Die Anforderungen an den Kreditvergabeprozess für die im März 2016 in Kraft getretene Wohnimmobilienkreditrichtlinie („WKR“) klären sich nach und nach. Mit Einführung der WKR wurde die Kreditwürdigkeitsprüfung, welche Banken und Sparkassen bislang ausschließlich im eigenen unternehmerischen Interesse durchführten, zu einem Schutzinstrument für den Verbraucher ausgeweitet: lag es früher ausschließlich in der eigenen Verantwortung eines Verbrauches, sich darüber im Klaren zu sein, ob er sich einen Kredit „leisten“ kann, ist es jetzt Pflicht der Kreditinstitute geworden, den Verbraucher vor finanzieller Überforderung zu schützen. Die Sanktion bei nicht ordnungsgemäßer Wahrnehmung dieser neuen Schutzpflicht besteht in einem Kreditvergabeverbot (§ 505 a Abs. 1 BGB) sowie dem Verlust der Zinsmarge durch die sog. Zins- und Kündigungsjoker (§ 505 d Abs. 1 BGB).

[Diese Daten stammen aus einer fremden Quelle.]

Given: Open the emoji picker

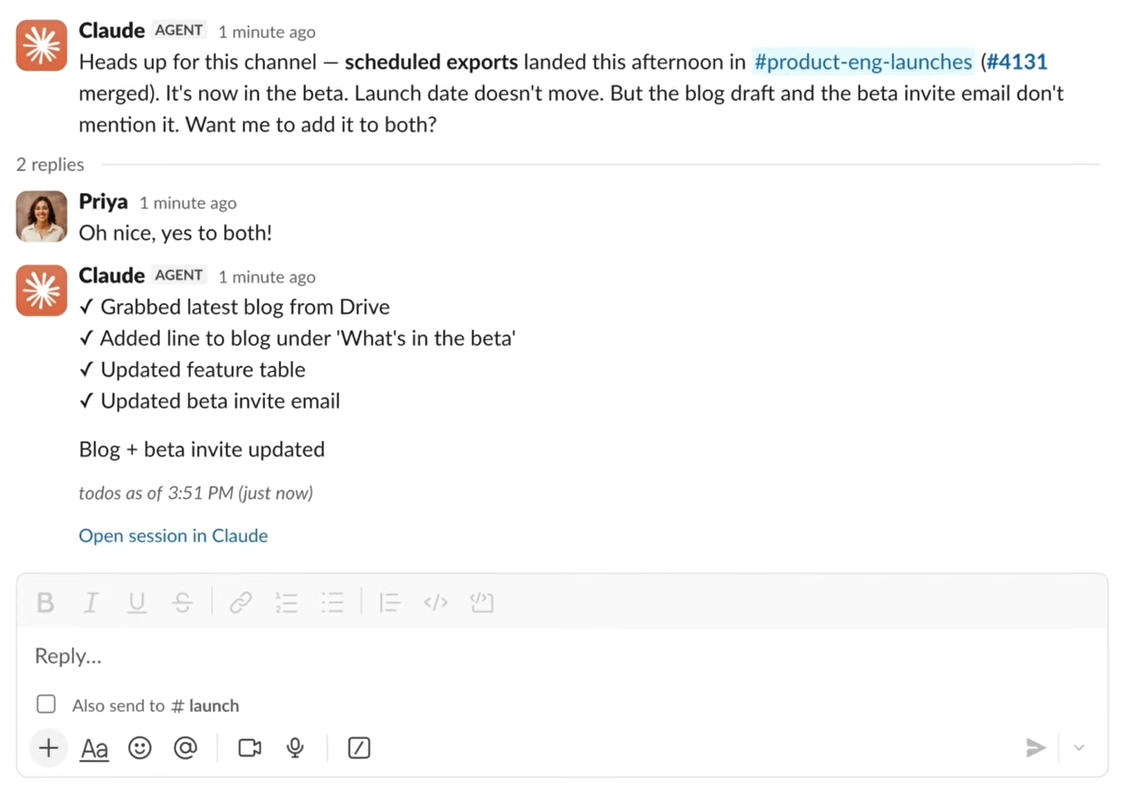Looking at the screenshot, I should pyautogui.click(x=140, y=748).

Angesichts solch drastischer Eingriffe hatten die Institute dem Gesetzgeber vorgehalten, bei den gesetzlichen Anforderungen an die Kreditwürdigkeitsprüfung durch Verwendung unbestimmter Begriffe Unwägbarkeiten geschaffen zu haben, wodurch Rechtsunsicherheit entstand und eine restriktivere Kreditvergabe, insbesondere an junge Familien und ältere Menschen, drohte.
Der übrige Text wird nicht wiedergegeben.